§ Objective
Repeat, character for character, the rows that begin at the line containing "Open Bình luận" and continue through the line containing "will click(165, 8).", with both of those lines included.

§ Exercise inputs

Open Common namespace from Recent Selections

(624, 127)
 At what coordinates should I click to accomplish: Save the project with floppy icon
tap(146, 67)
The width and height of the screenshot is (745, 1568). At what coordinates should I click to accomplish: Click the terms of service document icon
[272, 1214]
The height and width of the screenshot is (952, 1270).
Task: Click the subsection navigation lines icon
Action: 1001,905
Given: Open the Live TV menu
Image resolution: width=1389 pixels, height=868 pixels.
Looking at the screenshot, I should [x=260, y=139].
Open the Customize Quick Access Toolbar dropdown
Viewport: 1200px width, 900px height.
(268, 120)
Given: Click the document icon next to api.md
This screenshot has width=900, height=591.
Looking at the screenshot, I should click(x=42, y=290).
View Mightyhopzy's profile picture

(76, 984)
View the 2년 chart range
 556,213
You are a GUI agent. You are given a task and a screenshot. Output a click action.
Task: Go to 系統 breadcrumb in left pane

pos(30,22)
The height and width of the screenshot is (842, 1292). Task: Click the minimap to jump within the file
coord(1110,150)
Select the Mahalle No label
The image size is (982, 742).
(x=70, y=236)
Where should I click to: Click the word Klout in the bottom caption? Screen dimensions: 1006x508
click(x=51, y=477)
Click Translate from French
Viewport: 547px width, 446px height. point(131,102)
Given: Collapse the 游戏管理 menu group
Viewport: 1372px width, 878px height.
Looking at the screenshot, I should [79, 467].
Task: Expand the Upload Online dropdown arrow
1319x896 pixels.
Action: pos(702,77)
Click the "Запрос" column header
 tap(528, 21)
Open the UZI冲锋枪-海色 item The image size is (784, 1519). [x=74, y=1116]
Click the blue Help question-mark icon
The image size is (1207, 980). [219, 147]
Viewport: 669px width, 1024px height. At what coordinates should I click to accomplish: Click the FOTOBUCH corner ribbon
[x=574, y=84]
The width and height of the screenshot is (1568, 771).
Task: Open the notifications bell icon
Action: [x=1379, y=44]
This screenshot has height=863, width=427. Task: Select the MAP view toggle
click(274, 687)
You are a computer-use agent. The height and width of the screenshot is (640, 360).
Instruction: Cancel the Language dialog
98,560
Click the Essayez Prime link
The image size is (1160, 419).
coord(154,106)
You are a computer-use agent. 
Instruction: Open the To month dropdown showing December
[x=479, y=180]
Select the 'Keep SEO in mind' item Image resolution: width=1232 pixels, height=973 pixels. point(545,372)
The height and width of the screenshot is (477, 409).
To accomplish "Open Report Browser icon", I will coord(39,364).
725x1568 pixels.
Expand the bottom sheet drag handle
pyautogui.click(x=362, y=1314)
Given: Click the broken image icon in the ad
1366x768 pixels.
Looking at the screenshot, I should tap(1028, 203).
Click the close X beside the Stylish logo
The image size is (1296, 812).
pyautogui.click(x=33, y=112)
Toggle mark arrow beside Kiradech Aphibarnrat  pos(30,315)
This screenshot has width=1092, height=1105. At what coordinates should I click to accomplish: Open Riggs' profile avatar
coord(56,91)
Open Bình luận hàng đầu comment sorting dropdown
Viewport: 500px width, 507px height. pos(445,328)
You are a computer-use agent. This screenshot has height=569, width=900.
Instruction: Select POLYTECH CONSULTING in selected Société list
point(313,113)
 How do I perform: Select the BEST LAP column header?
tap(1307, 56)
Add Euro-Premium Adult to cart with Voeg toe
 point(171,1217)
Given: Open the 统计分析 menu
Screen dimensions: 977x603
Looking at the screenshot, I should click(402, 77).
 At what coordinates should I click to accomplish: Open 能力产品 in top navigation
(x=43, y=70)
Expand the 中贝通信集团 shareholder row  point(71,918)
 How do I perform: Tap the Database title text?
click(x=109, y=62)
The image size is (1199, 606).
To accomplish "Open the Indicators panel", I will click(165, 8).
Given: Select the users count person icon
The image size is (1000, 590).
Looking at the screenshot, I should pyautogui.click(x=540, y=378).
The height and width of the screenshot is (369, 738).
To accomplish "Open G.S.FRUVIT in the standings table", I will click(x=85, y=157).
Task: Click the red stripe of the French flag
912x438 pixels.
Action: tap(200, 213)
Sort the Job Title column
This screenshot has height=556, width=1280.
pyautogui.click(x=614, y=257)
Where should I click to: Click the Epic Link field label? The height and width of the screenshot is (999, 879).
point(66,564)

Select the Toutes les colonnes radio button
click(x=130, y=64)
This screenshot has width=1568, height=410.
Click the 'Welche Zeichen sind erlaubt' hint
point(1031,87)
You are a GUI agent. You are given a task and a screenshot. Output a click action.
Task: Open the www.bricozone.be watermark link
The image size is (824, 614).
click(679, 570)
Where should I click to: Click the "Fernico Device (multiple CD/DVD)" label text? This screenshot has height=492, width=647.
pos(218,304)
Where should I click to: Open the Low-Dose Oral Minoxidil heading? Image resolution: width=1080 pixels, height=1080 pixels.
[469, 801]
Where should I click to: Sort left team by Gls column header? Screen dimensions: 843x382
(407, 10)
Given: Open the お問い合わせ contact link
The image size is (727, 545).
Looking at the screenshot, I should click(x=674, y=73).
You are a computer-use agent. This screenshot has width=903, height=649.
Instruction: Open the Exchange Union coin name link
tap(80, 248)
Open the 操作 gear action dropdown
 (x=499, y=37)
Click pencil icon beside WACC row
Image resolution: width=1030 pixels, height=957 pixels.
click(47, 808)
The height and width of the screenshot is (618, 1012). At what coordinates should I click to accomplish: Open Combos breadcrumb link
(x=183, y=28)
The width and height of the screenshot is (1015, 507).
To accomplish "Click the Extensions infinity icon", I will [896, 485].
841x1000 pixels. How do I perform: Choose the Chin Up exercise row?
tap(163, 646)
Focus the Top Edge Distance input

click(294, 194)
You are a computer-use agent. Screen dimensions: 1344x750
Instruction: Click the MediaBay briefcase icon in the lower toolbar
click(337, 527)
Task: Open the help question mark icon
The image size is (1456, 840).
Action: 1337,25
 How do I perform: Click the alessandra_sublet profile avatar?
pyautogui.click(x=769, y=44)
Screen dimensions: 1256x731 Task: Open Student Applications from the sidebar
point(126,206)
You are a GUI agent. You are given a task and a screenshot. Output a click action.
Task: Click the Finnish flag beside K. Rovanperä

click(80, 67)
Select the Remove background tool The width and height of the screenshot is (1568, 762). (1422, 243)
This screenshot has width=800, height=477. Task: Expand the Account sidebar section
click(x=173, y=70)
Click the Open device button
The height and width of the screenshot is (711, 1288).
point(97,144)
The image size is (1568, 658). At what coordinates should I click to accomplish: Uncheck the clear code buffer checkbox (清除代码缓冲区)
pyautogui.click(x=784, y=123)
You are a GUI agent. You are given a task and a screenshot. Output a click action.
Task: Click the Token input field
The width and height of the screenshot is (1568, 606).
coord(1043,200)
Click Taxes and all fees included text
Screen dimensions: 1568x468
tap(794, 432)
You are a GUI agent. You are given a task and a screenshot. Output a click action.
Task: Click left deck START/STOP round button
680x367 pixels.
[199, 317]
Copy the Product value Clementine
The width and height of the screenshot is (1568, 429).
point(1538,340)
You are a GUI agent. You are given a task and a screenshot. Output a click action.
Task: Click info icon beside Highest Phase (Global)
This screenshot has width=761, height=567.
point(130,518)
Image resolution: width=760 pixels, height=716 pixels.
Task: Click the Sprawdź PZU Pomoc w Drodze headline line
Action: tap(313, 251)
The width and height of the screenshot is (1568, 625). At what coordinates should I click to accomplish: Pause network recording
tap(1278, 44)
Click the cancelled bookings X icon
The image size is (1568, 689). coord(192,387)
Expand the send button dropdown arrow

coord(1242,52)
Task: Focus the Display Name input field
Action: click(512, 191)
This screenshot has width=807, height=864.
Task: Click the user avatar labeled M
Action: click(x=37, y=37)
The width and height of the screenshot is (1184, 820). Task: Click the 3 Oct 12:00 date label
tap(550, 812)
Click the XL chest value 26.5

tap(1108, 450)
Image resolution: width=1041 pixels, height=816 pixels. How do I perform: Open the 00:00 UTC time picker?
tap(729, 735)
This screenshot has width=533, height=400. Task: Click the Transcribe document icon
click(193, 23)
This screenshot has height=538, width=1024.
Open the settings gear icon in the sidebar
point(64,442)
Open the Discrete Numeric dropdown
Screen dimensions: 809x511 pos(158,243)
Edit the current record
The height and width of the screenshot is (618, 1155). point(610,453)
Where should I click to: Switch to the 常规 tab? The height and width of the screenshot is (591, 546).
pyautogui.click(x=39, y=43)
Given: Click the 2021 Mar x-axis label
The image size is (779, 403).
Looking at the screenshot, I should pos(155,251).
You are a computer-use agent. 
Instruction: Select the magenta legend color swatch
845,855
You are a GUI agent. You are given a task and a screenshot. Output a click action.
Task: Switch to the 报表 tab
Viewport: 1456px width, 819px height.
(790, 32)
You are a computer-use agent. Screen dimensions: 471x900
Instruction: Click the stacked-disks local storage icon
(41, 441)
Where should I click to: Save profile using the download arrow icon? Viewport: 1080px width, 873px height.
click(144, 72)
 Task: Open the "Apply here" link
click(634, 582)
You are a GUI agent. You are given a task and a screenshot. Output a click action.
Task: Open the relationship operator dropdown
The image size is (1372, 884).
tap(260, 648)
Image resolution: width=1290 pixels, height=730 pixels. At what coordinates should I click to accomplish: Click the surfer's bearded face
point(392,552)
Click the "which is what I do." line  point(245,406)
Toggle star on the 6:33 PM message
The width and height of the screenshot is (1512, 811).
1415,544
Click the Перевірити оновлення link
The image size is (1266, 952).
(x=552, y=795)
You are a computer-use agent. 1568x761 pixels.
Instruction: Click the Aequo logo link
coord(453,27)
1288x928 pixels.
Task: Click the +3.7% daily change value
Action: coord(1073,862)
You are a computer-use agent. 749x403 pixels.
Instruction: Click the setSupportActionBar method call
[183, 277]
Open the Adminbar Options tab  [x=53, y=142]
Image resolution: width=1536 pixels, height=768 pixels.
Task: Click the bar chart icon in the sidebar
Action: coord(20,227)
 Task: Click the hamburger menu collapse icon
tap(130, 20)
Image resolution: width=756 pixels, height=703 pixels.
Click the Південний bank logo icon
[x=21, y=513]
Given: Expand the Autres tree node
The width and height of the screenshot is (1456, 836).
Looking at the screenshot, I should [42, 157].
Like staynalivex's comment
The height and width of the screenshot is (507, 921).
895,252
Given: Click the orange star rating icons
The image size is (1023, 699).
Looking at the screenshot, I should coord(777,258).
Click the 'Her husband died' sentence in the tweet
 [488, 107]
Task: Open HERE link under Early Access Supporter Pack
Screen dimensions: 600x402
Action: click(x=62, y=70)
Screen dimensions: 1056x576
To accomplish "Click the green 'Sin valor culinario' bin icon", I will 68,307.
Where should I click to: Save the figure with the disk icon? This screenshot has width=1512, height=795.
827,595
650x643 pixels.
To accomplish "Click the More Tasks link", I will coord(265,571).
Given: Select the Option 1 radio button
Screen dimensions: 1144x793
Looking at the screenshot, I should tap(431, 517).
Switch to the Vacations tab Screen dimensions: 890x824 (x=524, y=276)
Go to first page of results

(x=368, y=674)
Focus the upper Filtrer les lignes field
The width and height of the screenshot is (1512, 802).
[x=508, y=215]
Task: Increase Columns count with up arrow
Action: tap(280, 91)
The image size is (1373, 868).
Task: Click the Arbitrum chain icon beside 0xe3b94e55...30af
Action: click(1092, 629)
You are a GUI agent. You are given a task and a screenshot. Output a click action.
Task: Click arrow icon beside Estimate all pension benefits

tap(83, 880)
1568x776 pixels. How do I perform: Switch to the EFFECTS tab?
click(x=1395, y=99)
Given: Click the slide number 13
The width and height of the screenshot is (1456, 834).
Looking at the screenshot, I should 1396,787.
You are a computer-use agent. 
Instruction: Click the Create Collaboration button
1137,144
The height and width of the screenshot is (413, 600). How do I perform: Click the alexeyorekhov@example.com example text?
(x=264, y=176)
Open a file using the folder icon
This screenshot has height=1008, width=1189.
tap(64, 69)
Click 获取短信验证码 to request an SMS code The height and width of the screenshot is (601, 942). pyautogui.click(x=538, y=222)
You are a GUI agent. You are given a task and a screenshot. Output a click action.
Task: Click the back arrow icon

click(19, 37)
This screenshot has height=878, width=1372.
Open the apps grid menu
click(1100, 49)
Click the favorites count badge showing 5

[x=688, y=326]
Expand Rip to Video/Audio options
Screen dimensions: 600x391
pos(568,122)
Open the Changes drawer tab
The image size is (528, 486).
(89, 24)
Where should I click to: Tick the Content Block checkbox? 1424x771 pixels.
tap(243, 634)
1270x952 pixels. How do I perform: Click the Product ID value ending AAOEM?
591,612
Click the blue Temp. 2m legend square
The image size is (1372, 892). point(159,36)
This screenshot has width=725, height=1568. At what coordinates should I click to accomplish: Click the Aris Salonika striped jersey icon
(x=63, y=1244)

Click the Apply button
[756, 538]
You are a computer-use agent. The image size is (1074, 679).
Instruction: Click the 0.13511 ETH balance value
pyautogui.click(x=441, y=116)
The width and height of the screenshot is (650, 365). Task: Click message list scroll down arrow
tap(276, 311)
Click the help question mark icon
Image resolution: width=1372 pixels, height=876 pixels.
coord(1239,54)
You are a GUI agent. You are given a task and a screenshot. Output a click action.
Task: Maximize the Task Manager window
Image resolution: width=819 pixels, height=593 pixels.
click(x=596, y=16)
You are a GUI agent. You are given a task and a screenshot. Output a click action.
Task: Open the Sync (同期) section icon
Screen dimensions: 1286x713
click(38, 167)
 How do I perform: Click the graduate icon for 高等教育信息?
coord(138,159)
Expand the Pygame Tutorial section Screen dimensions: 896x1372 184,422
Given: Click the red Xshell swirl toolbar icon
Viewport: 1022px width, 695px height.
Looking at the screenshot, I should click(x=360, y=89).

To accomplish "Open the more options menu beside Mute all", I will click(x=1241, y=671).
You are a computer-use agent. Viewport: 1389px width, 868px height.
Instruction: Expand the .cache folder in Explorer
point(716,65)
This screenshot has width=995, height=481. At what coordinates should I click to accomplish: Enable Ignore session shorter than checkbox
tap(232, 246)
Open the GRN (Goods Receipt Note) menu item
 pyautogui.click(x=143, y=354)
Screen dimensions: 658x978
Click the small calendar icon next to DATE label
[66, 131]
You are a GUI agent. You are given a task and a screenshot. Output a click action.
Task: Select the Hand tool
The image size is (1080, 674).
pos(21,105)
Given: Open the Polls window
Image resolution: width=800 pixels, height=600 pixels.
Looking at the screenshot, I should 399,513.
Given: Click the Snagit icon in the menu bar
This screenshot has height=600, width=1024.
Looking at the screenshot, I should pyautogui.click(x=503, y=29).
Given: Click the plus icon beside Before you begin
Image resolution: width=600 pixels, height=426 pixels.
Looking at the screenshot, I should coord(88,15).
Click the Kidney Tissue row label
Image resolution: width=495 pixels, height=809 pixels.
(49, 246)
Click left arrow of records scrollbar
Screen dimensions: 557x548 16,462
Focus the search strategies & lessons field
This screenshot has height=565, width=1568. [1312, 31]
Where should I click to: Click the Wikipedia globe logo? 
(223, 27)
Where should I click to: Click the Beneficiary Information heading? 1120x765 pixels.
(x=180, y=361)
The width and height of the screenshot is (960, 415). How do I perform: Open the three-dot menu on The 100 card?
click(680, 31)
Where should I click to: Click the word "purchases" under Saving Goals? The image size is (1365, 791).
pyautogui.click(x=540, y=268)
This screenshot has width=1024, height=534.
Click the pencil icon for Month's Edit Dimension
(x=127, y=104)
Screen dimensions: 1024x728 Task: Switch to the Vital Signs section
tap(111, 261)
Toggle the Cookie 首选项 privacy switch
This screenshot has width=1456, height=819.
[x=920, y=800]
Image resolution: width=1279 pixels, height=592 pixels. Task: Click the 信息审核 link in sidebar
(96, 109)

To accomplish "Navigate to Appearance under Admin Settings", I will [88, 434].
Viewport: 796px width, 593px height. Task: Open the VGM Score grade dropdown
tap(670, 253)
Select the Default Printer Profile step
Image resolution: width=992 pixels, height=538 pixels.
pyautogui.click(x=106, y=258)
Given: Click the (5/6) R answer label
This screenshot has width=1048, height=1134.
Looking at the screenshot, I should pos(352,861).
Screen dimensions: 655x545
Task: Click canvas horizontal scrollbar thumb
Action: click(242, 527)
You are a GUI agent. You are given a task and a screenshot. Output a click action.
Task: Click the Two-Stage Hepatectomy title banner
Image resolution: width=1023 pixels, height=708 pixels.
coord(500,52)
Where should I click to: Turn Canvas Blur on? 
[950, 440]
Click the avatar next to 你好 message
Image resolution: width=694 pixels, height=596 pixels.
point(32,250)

§ Written solution
Open Bình luận hàng đầu comment sorting dropdown
Viewport: 500px width, 507px height. pos(445,328)
You are a computer-use agent. This screenshot has height=569, width=900.
Instruction: Select POLYTECH CONSULTING in selected Société list
point(313,113)
 How do I perform: Select the BEST LAP column header?
tap(1307, 56)
Add Euro-Premium Adult to cart with Voeg toe
 point(171,1217)
Given: Open the 统计分析 menu
Screen dimensions: 977x603
Looking at the screenshot, I should click(402, 77).
 At what coordinates should I click to accomplish: Open 能力产品 in top navigation
(x=43, y=70)
Expand the 中贝通信集团 shareholder row  point(71,918)
 How do I perform: Tap the Database title text?
click(x=109, y=62)
The image size is (1199, 606).
To accomplish "Open the Indicators panel", I will click(165, 8).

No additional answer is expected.